2. Ср. «Государство» Платона, где обсуждается природа человека.
3. В отличие от Шпальдинга, Кант не использует вопрос «Что есть я?».
4. «Menschenkunde», p. 369.
5. «Anthropologie Friedländer», p. 596.
6. «Anthropologie Mrongovius», p. 1419.
7. См. «Moralphilosophie Collins», XXVII: 470.
C. Свидетели текста: происхождение и датировка.
Предварительные замечания о рецепции.После того как в предыдущих разделах были рассмотрены вопросы происхождения, структуры и тематики лекций Канта по антропологии, необходимо перейти к анализу источников, на которых основывается их передача. Прежде чем приступить к детальному разбору возникновения и датировки сохранившихся конспектов, включенных в XXV том Академического издания, стоит обратить внимание на один важный аспект. Хотя он может показаться второстепенным для текущей публикации, он сыграл значительную роль в истории восприятия кантовских лекций. Речь идет о том, что ещё до выхода в 1798 году официального издания «Антропологии с прагматической точки зрения» содержание лекций Канта уже становилось предметом обсуждения – благодаря студенческим записям.
Интерес к лекциям Канта в 1770-е годы.
Достоверно известно, что уже в 1770-е годы Кант осознавал внешний интерес к своим лекциям. Осенью 1778 года он успешно разыскал и переслал в Берлин своему другу юности – Маркусу Герцу – конспекты своих лекций середины 1770-х годов[1]. Министр Карл Абрахам фон Цедлиц (1731–1793) также проявлял интерес к неопубликованному академическому наследию философа[2].

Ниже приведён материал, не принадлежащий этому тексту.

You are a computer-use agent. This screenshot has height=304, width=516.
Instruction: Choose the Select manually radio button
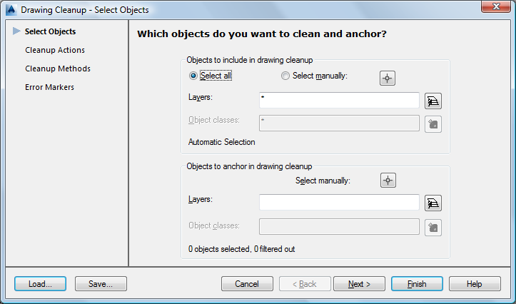click(x=285, y=76)
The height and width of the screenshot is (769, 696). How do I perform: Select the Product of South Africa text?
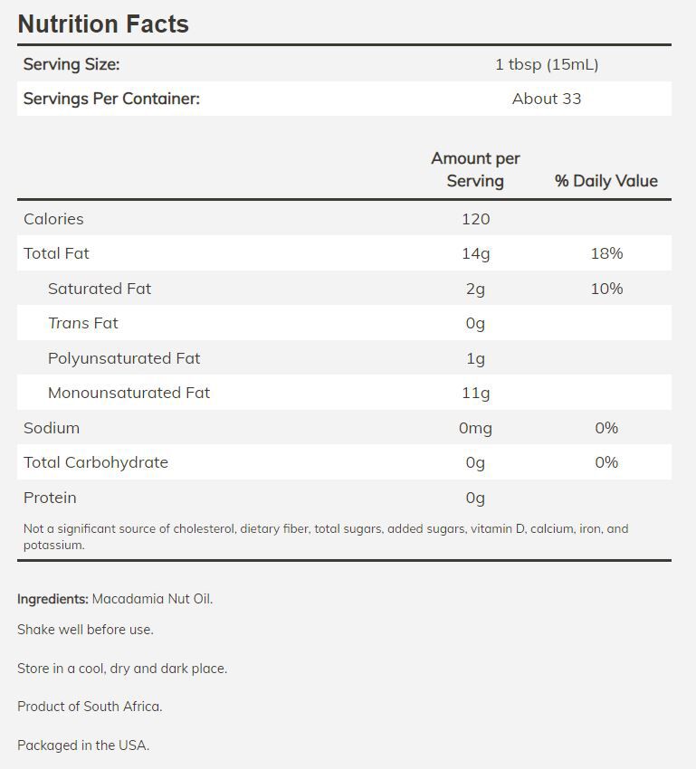click(90, 707)
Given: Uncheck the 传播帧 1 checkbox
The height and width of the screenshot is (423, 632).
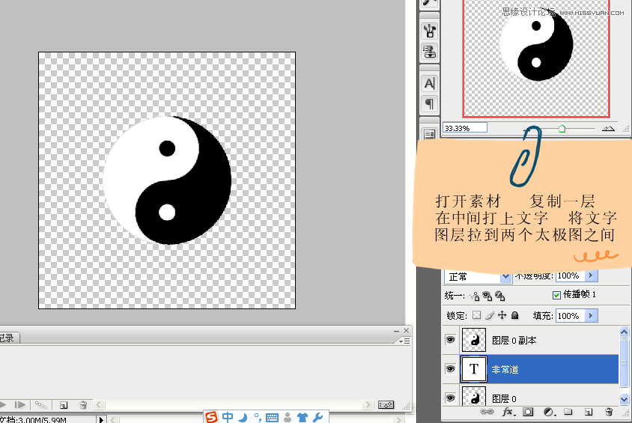Looking at the screenshot, I should click(x=556, y=295).
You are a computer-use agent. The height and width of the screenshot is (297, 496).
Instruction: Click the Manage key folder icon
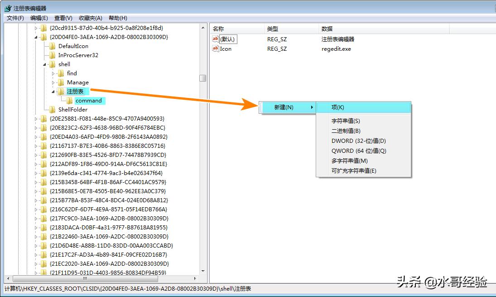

Косвенные свидетельства из переписки Канта указывают на то, что этот берлинский интерес был связан с именем Мозеса Мендельсона:
– Именно Мендельсону Кант рекомендовал Маркуса Герца.
– Летом 1777 года Мендельсон, проезжая через Кёнигсберг, посетил две лекции Канта[4].
– В письме от 1 августа 1778 года Цедлиц прямо признался Канту, что действует по совету Мендельсона («кто знает, что», X: 236,10).
Эти данные недвусмысленны: в кругу прусского министра юстиции, в ведении которого с 1771 года находились церковные и образовательные дела[5], мнение Мендельсона имело вес. Учитывая его связи с торговым домом «Фридлендер» (действовавшим в Берлине и Кёнигсберге), можно предположить, что его высокая оценка философии Канта связана с тем, что все четыре конспекта, сохранившиеся в семье Фридлендеров[6], относятся к 1770-м годам. Вероятно, Мендельсон был знаком с их содержанием.
Спрос на антропологию Канта в 1780-е и 1790-е годы.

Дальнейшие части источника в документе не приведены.